Researchers at The University of Texas MD Anderson Cancer have engineered a new model of aggressive renal cell carcinoma (RCC), highlighting molecular targets and genomic events that trigger chromosomal instability and drive metastatic progression.
The study, published in Nature Cancer, demonstrates that the loss of a cluster of interferon receptor (IFNR) genes plays a pivotal role in allowing cancer cells to become tolerant of chromosomal instability. This genomic feature may be used to help clinicians predict a tumor’s potential to become metastatic and treatment resistant.
Researchers led by Luigi Perelli, M.D., Ph.D., postdoctoral fellow of Genitourinary Medical Oncology, and Giannicola Genovese, MD, PhD, professor of Genitourinary Medical Oncology, used CRISPR/Cas9 gene editing to create a model that faithfully represents RCC in humans, using cross-species analyses to provide further insights into the mechanisms involved in aggressive kidney cancer evolution.
The researchers used CRISPR/Cas 9-based genome editing to generate RCC models lacking common tumor suppressor genes. They then targeted cell cycle regulator genes to mimic common chromosomal abnormality associated with metastatic RCC in humans, leading to a phenotype consistent with the human disease. This is the first immunocompetent somatic mosaic model for metastatic RCC, meaning the model has an accumulation of different mutations that result in uncontrolled cell growth but still maintains a functional immune system.
Using genome sequencing and single-cell RNA sequencing to further examine these models, the researchers uncovered molecular drivers of RCC and gained a new understanding of the evolution of chromosomal instability.
Their single cell analyses revealed that a cluster of highly conserved IFNR genes were suppressed in the model, and that this cluster normally functions as a critical gatekeeper, or tumor suppressor, of renal cancer progression.

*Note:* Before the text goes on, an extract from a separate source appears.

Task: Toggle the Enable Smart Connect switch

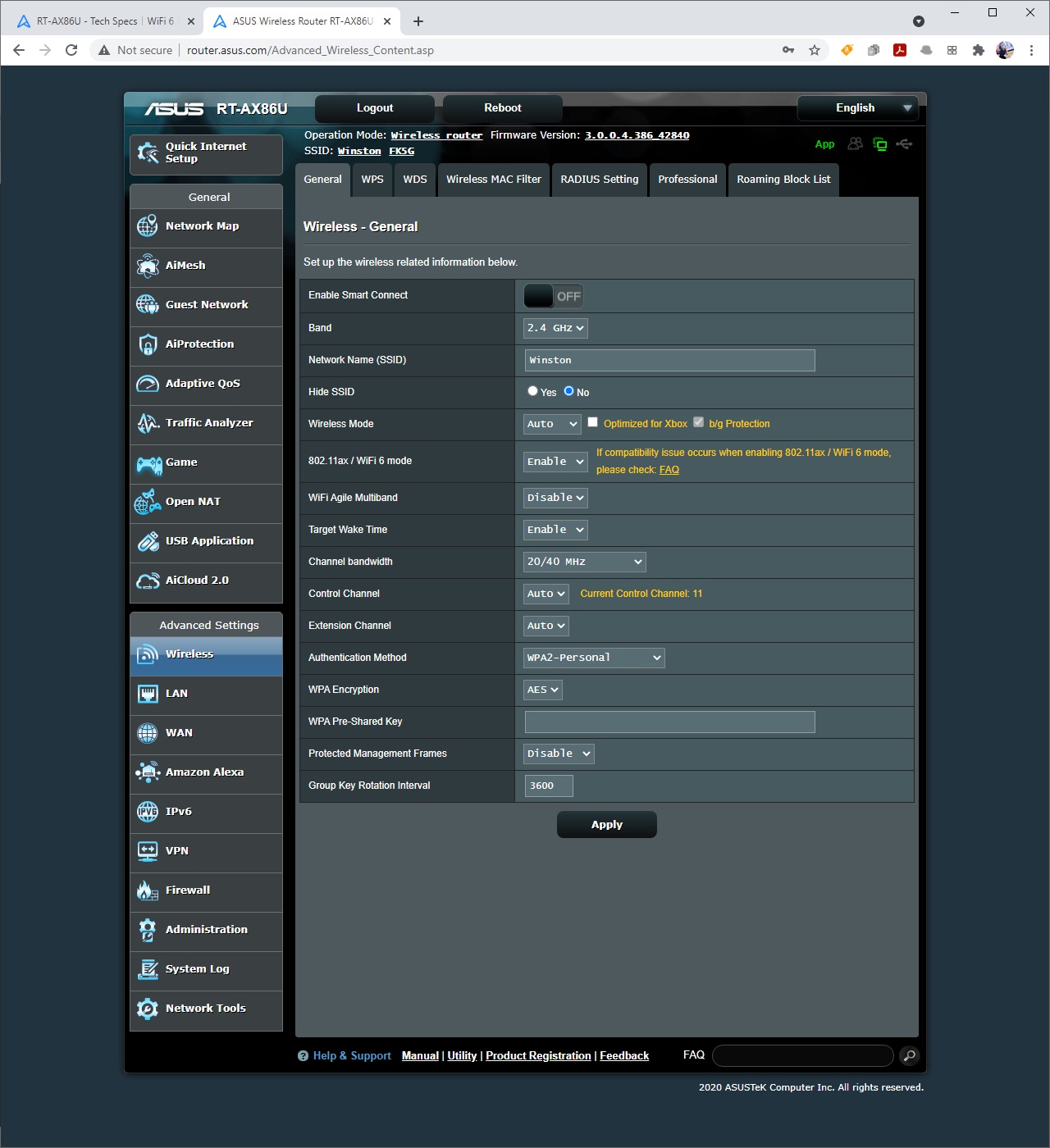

IFNR gene clusters normally are involved in the immune response. After analyzing various data sets from both mice and humans, the researchers discovered an inverse correlation between the loss of these IFNR genes and aneuploidy, a condition marked by having an abnormal number of chromosomes.
This study suggests that the tumors adapt to high levels of chromosomal instability through the disruption of the IFNR pathway and that this is likely a major biomarker of metastatic potential. It also highlights how renal cancers in different species have followed similar evolutionary patterns that converge around chromosomal instability, which in turn may explain the heterogeneity of these tumors.